We’re so happy for Oklahoma City’s success with the NBA and are extra mournful of Cleveland’s struggles post-LeBron because it’s really code for “We’d never want to live there, so our latent guilt can be mollified if they get a stupid fucking trophy, which our cities already have, along with the beaches and shit to do.”
Of course, the national media on ESPN has gone out of their way to praise the Oklahoma City fans for their unrestrained and unconditional support of their team while adopting a more derisive attitude about the disengaged Miami fans. I’ve heard Michael Wilbon, Chris Broussard, and Mike Breen make these points at times. Columns from Billy Witz and Bill Simmons have made sure to hammer home this point if it wasn’t clear enough on the telecasts.

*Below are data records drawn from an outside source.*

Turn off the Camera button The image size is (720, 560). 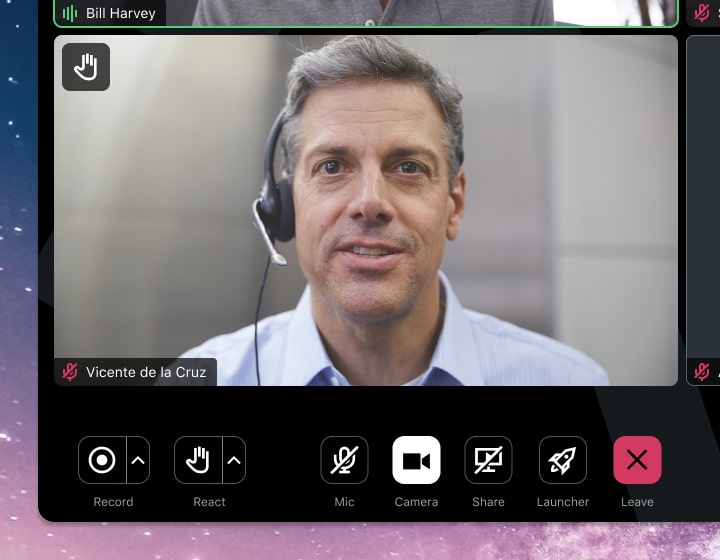click(x=416, y=460)
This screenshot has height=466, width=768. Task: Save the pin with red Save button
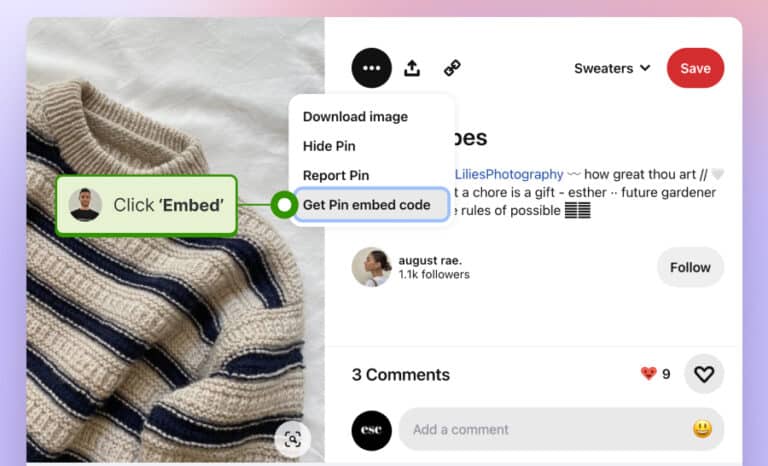click(695, 68)
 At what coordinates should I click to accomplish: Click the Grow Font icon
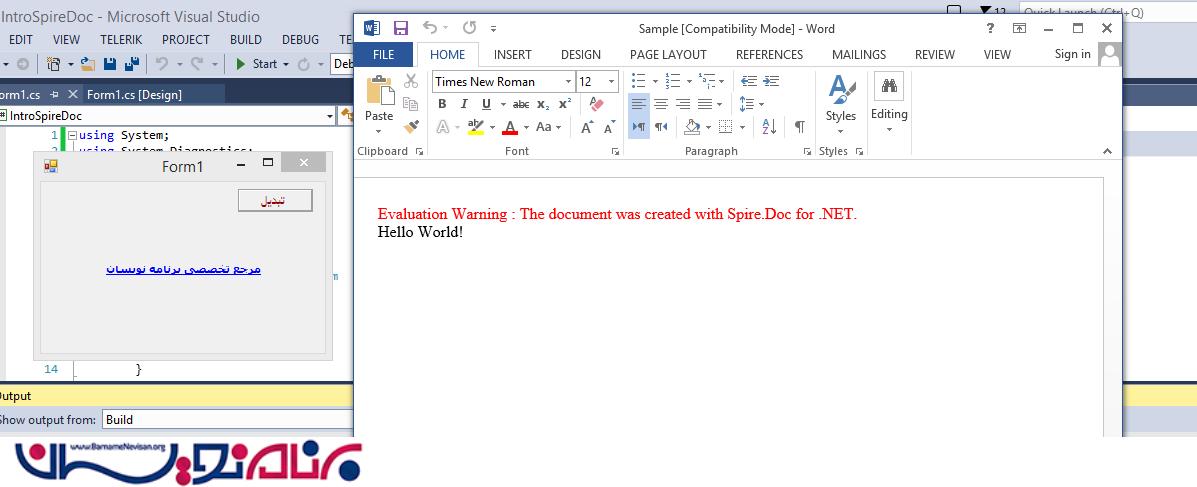[x=587, y=127]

That’s not to say I’m cynical enough to believe that how the Thunder fans behave is somehow a charade. Nor do I doubt they’re as genuine as they come across to outsiders. I don’t doubt that someone like Simmons was sincerely charmed by the attitudes of the residents he encountered. I just know that he was happy as fuck to be on his plane back to L.A. when all was said and done.
I fully believe the Oklahoma City fans have embraced their first pro franchise to an extent we couldn’t have imagined. But in contrasting the two home courts this series, little things stood out about the Thunder crowds: fake Harden beards; blue shirts that contained cheesy mottos like “One Thunder,” “Thunder Up,” and “Team Is Family”; some version of Thunderstix (pun intended). Then it dawned on me: This is the 2002 Angels crowd, only if Anaheim had no other pro sports teams nearby and was just savoring its first taste of success. OKC fans didn’t know exactly how to root for a team yet, so they overcompensated by throwing everything against the wall and seeing what stuck.

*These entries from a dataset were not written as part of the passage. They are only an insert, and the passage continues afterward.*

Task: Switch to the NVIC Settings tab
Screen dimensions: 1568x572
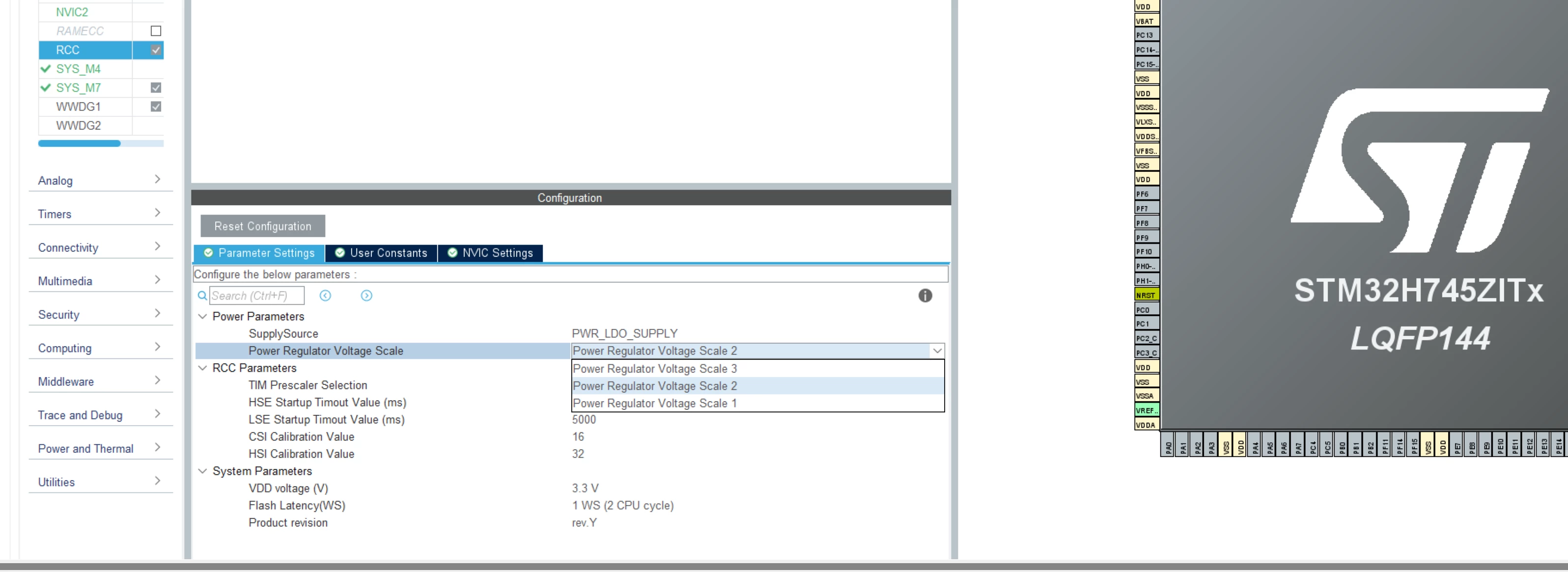Action: (x=491, y=253)
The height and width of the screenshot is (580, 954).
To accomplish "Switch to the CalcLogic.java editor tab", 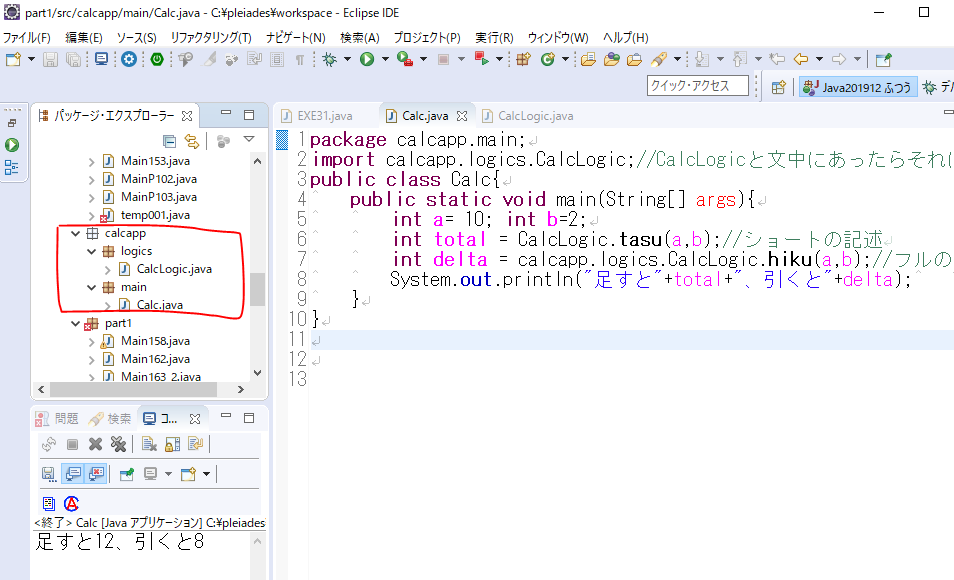I will pos(535,116).
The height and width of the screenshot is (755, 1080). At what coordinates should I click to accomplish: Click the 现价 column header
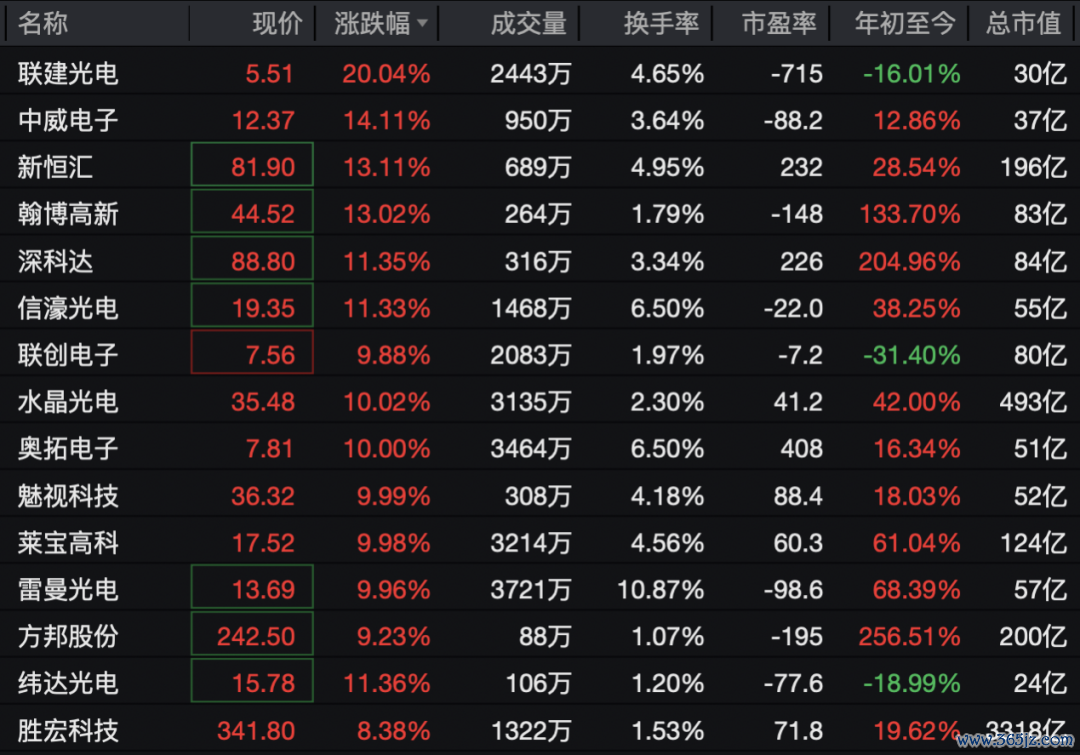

That meant people banging sticks and waving objects nowhere near the opposing free throw line.
It meant people in costumes like this:
And this guy with the Barkley nipples:
Their entire crowd is made up of the guy you hope doesn’t sit next to you on the train. I literally saw a guy wearing a cowboy hat in the stands! I know it probably makes me an icy-hearted cad, but I couldn’t help watching their crowds throughout the playoffs with the same reaction Bill Murray had in Groundhog Day upon first arriving in Punxsutawney, Pennsylvania. (From the 0:33 mark through the 0:47 mark of this clip):
Then again, at least Oklahoma City had a team in the Finals. This shirt from another Middle American sports city was even sadder:
Cleveland: We live vicariously!
I know the popular sentiment: The Heat doesn’t mean nearly as much to Miami as the Thunder means to Oklahoma City. LeBron James meant more to Cleveland than he ever will to Miami. But as a representative of the two major Miami sports teams, I’m tired of apologizing because All-Stars wanted to sign there and people other than me were at times less than enthusiastic when attending the games. I have witnessed a combined one championship in my time rooting for these teams, and the media made sure to taint any dignity or merit that championship had because of (admittedly atrocious) officiating. I can’t speak for everyone who calls themselves a Heat fan, but that team means as much to me as the Thunder means to Oklahoma City. And maybe my two homes of Miami and New York don’t have the same old-fashioned, wholesome charms as the quaint, less glamorous cities, but I wouldn’t change a thing about where I’ve lived, even if outsiders believe them to be narcissistic morally-vacant cesspools.
Yes, I’m an East Coast liberal elite rooting for a hated team in an apathetic market, and I’m damn proud of it.
Now where’s that latte and side of arugula?